Hot Air Balloon

Fiesta Internacional de Globos Aerostáticos de Putrajaya

Se trataba del evento más emblemático de Malasia dedicado a los globos aerostáticos, que se celebraba en la futura capital administrativa, al sur de Kuala Lumpur, y en el que los globos despegaban desde una plaza con un monumento, en lugar de desde un aeródromo. No se ha celebrado desde 2018. En el calendario figura el único evento de este tipo que sigue celebrándose en el país.

Estado
Suspendido
Cuándo
last edition in 2018
Dónde
Putrajaya (MY)

Sitio oficial www.myballoonfiesta.com

On hold since 2018. The organiser still writes, in the present tense: «Since COVID-19, the possibility of hosting fiestas are not possible, yet».

Fuente ·

Los festivales subvencionados por el Estado terminan de forma diferente a los privados. Nada fracasa y nadie cierra nada: un evento simplemente deja de aparecer en una partida presupuestaria y, dado que no se ha disuelto ninguna organización, nunca llega el momento en que se haga un anuncio al respecto. La página web sigue activa porque retirarla también supondría una decisión.

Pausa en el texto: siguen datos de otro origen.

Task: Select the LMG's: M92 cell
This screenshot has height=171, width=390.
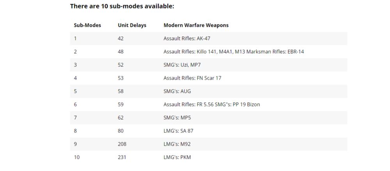Action: click(x=177, y=144)
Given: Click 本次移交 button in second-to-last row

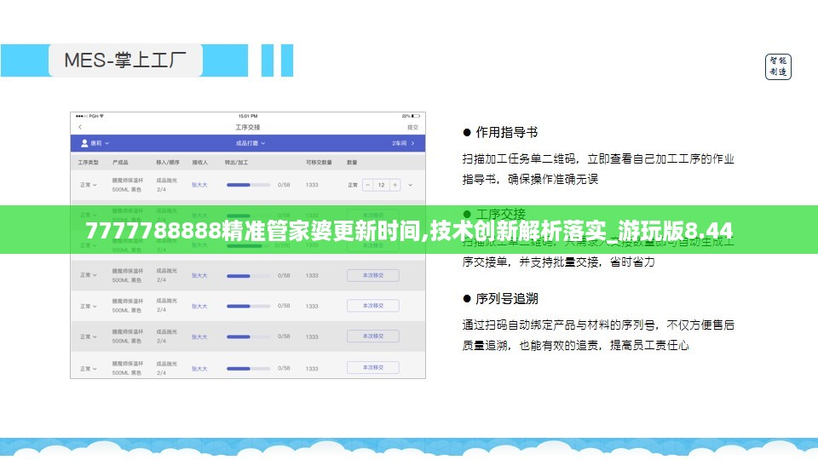Looking at the screenshot, I should [372, 336].
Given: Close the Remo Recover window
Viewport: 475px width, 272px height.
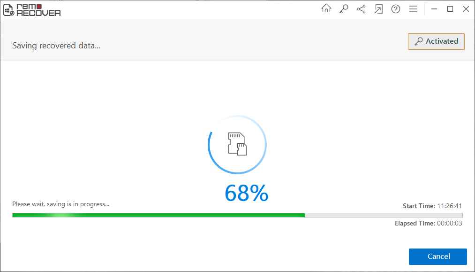Looking at the screenshot, I should [466, 9].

Esa es precisamente la razón por la que la entrada sigue circulando. Una página activa en la que aparece un programa da la impresión de ser un evento en directo a cualquiera que la consulte rápidamente, y no existe ninguna página que indique lo contrario.

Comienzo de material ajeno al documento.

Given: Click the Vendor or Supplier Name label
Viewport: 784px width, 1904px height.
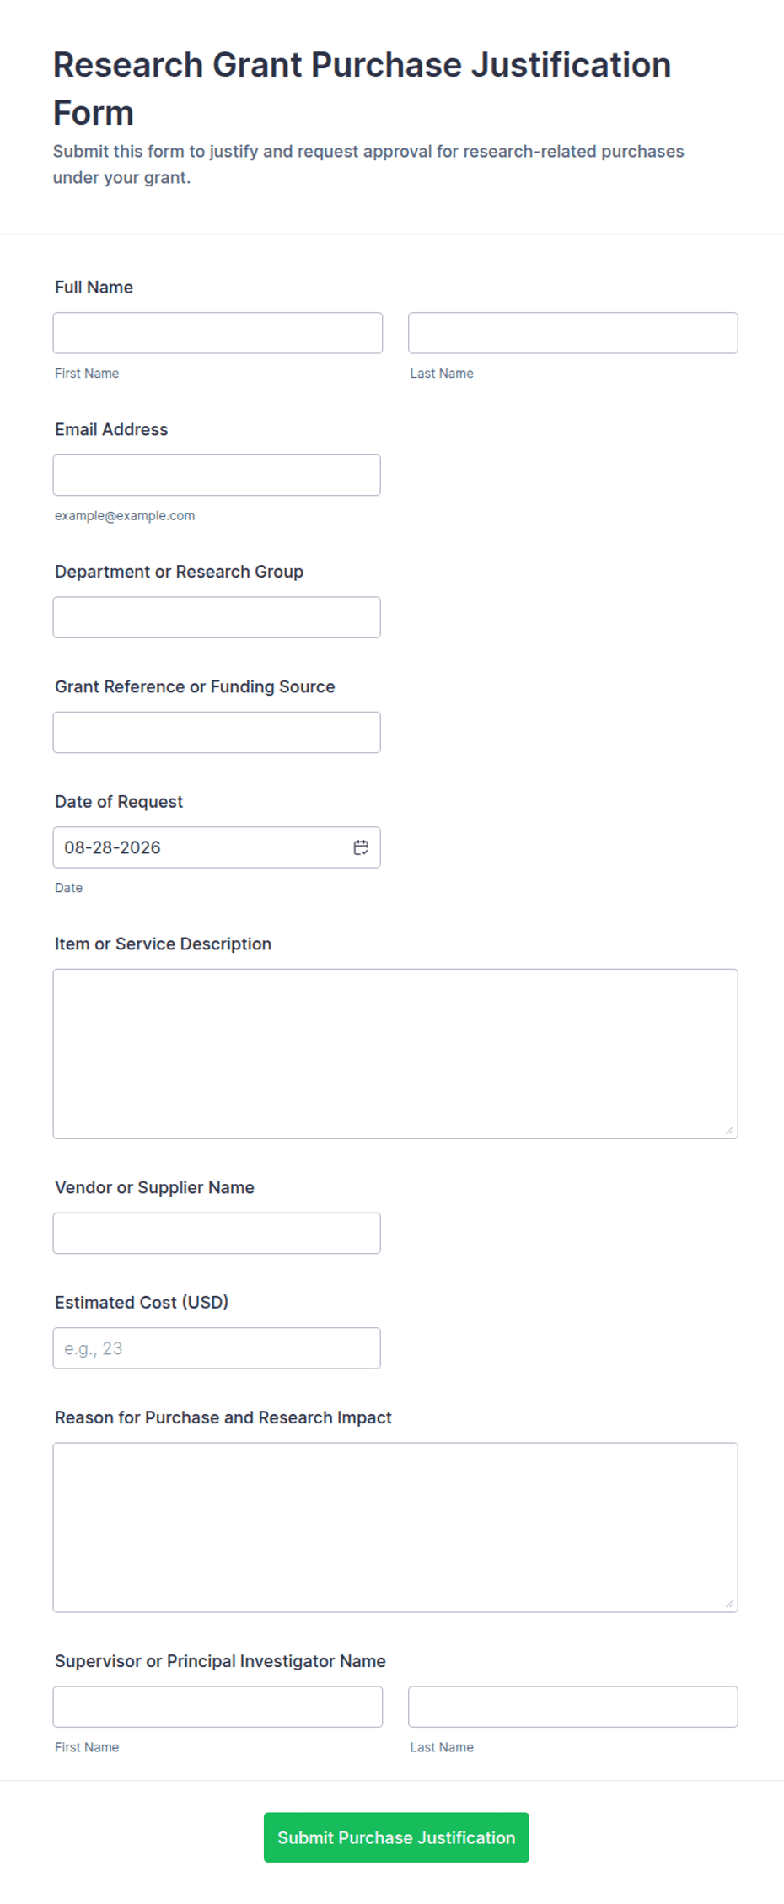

La comparación con Penang es lo más interesante. La otra fiesta de Malasia la organiza una empresa comercial de globos aerostáticos, en un recinto más pequeño y con menos globos, y se reanudó tras la misma interrupción que puso fin a esta. El evento privado sobrevivió porque el negocio de alguien dependía de él; el estatal no lo hizo porque no dependía del negocio de nadie.

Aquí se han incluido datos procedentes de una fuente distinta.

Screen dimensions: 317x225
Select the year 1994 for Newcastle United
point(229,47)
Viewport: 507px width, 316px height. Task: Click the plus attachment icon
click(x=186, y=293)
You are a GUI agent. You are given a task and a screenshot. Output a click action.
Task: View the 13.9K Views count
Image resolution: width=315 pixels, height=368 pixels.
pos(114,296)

Para cualquiera que esté planeando un viaje, en febrero, en Malasia, Penang es el destino por excelencia. Putrajaya sigue mereciendo una visita por la arquitectura que se construyó para lucir, que es precisamente para lo que se diseñó la plaza en un principio.

El lugar de lanzamiento revela de qué tipo de evento se trataba. Los globos despegaron desde una plaza con un monumento situada en una capital construida de la nada en la década de los noventa, con ministerios y bulevares como telón de fondo —un escaparate más que un campo de vuelo, elegido por lo bien que queda en las fotos—. Los eventos organizados de esta manera son los primeros en desaparecer cuando cambia el motivo por el que se celebran, ya que el motivo nunca fue el vuelo en globo. Es un patrón que merece la pena reconocer en otros puntos de este calendario: varios de los festivales más recientes del Golfo se basan en la misma premisa, y la prueba a la que aún no se han enfrentado es si el sustento de alguien depende de la próxima edición.